# Source records
--- START ---

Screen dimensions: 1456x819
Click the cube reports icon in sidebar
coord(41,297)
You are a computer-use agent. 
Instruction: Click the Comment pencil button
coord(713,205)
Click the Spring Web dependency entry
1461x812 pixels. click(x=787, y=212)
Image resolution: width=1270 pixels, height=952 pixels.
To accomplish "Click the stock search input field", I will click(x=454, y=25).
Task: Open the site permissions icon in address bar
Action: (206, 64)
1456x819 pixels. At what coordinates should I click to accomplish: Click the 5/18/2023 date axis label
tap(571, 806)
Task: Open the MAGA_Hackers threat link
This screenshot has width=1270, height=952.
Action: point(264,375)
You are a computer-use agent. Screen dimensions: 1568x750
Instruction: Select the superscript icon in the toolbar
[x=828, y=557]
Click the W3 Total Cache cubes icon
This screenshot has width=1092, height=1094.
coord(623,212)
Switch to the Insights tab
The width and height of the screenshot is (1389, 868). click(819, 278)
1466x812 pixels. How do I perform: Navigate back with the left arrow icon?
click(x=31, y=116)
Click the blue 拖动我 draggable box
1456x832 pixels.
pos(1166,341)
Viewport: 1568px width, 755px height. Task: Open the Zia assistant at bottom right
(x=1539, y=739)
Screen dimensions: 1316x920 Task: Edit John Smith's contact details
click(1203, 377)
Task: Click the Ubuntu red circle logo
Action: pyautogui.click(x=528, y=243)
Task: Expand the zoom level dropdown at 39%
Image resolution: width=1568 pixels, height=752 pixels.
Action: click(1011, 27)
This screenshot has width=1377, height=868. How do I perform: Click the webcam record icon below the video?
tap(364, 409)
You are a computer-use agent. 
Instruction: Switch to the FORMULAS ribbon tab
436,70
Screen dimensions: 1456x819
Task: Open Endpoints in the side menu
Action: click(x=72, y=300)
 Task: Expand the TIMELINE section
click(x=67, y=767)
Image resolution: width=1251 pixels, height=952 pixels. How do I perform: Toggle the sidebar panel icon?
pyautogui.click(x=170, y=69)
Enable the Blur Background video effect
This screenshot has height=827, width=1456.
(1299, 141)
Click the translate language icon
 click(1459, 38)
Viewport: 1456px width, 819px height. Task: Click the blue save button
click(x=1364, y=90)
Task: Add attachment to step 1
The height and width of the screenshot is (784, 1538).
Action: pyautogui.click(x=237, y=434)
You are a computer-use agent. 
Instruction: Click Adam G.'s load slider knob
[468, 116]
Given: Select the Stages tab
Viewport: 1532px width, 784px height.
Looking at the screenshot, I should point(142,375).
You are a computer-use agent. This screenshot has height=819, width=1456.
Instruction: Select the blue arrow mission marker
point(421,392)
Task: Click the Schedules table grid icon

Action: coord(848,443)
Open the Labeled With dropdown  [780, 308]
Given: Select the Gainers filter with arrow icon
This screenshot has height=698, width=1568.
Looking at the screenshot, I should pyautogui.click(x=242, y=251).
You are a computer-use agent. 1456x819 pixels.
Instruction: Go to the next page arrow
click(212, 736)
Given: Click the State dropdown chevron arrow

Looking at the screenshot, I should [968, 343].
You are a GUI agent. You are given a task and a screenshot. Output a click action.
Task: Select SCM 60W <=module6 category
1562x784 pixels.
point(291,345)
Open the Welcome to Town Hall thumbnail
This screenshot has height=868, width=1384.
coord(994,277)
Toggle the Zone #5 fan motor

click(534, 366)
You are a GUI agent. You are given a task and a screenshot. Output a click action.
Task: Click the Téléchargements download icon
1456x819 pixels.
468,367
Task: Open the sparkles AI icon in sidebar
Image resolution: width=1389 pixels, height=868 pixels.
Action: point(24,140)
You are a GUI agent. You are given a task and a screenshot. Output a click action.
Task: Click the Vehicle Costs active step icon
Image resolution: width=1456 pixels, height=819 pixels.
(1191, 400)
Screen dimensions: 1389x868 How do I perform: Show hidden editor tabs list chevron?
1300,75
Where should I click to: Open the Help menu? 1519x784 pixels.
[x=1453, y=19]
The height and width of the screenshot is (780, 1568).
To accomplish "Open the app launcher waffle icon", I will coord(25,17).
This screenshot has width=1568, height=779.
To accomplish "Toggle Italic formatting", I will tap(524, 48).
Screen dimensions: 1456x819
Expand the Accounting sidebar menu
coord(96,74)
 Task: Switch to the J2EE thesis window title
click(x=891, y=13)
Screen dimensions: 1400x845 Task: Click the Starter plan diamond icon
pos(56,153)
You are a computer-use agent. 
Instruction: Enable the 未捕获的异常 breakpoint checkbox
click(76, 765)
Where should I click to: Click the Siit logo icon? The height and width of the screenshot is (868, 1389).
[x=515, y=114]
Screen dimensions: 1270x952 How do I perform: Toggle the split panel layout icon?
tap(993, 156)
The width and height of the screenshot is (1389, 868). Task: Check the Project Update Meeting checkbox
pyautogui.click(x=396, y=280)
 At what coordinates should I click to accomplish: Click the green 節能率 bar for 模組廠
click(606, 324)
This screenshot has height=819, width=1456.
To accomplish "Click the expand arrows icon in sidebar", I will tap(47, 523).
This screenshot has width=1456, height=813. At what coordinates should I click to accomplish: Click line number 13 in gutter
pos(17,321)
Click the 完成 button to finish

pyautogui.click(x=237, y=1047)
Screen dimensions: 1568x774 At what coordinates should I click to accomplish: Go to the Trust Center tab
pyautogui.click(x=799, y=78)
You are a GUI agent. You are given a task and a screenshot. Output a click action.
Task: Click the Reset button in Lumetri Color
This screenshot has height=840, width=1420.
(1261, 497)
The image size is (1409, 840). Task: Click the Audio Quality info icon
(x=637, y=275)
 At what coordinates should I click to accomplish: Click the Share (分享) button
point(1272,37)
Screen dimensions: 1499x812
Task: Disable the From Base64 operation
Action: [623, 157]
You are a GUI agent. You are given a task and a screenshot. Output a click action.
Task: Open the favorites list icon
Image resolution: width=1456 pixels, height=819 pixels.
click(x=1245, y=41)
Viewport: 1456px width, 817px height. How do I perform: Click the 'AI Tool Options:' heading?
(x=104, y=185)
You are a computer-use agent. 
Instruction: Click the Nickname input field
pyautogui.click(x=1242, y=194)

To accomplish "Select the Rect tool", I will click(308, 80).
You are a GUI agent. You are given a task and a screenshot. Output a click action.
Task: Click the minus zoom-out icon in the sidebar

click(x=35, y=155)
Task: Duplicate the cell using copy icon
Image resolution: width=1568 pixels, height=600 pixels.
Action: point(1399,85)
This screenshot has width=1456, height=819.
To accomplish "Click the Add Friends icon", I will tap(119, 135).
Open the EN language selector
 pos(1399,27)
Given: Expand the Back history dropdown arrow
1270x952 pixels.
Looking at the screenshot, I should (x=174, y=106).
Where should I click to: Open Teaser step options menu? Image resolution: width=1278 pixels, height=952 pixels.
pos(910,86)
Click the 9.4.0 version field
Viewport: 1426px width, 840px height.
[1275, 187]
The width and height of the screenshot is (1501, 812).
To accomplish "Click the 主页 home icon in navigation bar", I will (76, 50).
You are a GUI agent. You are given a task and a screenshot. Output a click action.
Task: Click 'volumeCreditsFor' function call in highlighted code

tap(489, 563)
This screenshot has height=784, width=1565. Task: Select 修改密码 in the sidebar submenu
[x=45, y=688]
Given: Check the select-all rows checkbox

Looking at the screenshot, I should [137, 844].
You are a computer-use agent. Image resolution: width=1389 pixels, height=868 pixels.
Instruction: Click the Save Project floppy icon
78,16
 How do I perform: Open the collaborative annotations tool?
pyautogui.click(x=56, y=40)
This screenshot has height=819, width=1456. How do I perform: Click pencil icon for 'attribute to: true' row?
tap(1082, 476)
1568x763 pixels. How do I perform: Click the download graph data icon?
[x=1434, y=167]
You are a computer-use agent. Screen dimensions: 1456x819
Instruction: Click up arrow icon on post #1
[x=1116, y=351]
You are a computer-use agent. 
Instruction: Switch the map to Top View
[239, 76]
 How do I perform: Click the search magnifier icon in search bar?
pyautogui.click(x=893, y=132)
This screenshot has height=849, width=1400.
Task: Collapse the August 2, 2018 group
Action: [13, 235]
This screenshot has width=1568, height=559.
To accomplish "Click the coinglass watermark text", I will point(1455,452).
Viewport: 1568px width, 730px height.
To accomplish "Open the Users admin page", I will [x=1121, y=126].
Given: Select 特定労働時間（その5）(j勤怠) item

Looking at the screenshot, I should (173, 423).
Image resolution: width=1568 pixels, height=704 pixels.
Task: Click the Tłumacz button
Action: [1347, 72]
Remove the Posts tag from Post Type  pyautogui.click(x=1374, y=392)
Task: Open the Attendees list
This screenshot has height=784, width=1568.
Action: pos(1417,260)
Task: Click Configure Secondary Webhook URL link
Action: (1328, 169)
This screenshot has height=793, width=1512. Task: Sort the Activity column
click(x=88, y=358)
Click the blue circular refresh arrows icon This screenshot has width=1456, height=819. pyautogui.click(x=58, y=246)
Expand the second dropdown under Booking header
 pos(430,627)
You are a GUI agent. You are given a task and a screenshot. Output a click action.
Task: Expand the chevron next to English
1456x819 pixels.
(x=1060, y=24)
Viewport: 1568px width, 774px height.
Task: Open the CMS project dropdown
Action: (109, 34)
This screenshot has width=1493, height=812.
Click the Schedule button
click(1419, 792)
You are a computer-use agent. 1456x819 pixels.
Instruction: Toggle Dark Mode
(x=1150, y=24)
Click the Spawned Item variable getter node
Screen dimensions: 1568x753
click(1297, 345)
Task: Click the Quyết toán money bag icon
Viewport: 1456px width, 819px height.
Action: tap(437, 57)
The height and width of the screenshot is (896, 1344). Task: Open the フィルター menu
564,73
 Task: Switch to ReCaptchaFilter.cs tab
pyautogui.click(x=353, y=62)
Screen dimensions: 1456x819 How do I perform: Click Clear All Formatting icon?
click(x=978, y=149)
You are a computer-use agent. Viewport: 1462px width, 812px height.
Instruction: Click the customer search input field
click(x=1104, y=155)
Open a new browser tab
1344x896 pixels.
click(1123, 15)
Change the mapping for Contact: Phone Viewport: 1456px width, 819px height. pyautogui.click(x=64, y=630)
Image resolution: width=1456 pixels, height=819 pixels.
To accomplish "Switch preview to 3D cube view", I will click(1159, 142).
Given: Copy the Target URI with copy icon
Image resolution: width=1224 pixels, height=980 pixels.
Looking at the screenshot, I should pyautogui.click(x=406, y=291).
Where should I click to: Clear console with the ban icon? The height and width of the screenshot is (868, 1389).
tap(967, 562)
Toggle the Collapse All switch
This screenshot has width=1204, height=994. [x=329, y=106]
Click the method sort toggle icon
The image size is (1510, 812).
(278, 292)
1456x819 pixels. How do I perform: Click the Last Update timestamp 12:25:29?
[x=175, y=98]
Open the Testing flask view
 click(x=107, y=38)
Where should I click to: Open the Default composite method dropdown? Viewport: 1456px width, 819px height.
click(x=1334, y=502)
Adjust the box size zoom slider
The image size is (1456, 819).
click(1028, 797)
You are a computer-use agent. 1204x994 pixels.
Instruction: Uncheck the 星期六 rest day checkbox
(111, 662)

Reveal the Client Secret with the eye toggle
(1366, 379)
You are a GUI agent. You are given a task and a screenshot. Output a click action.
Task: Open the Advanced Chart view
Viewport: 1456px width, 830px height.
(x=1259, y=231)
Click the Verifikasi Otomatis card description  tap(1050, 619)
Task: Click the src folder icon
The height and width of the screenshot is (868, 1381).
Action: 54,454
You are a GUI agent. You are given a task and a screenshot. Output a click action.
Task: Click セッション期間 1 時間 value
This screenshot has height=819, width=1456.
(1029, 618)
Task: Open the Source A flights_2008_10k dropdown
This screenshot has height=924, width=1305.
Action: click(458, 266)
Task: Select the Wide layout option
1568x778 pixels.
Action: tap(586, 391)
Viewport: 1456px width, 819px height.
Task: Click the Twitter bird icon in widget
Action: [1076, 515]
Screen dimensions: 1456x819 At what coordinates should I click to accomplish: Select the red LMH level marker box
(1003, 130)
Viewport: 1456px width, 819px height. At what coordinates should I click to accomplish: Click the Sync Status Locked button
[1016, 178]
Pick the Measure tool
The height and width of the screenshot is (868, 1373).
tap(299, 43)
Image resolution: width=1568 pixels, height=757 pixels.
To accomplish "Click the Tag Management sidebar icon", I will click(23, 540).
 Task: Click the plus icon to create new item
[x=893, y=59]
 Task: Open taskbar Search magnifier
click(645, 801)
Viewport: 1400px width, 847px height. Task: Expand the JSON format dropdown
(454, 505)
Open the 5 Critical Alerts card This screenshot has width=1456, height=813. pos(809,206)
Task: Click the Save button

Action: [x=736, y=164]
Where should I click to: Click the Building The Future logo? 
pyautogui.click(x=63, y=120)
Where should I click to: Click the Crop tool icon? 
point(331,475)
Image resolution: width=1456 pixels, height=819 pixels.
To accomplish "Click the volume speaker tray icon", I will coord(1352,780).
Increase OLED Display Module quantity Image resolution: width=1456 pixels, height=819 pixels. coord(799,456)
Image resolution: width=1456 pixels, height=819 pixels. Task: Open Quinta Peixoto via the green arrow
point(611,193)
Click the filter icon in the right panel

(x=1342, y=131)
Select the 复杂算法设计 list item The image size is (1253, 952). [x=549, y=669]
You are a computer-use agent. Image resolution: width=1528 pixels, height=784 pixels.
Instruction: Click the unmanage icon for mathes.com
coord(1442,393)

--- END ---

# Requirement
For every line in the material above that holds the string "copy", add one to a count; state only the final count.

# Response box
2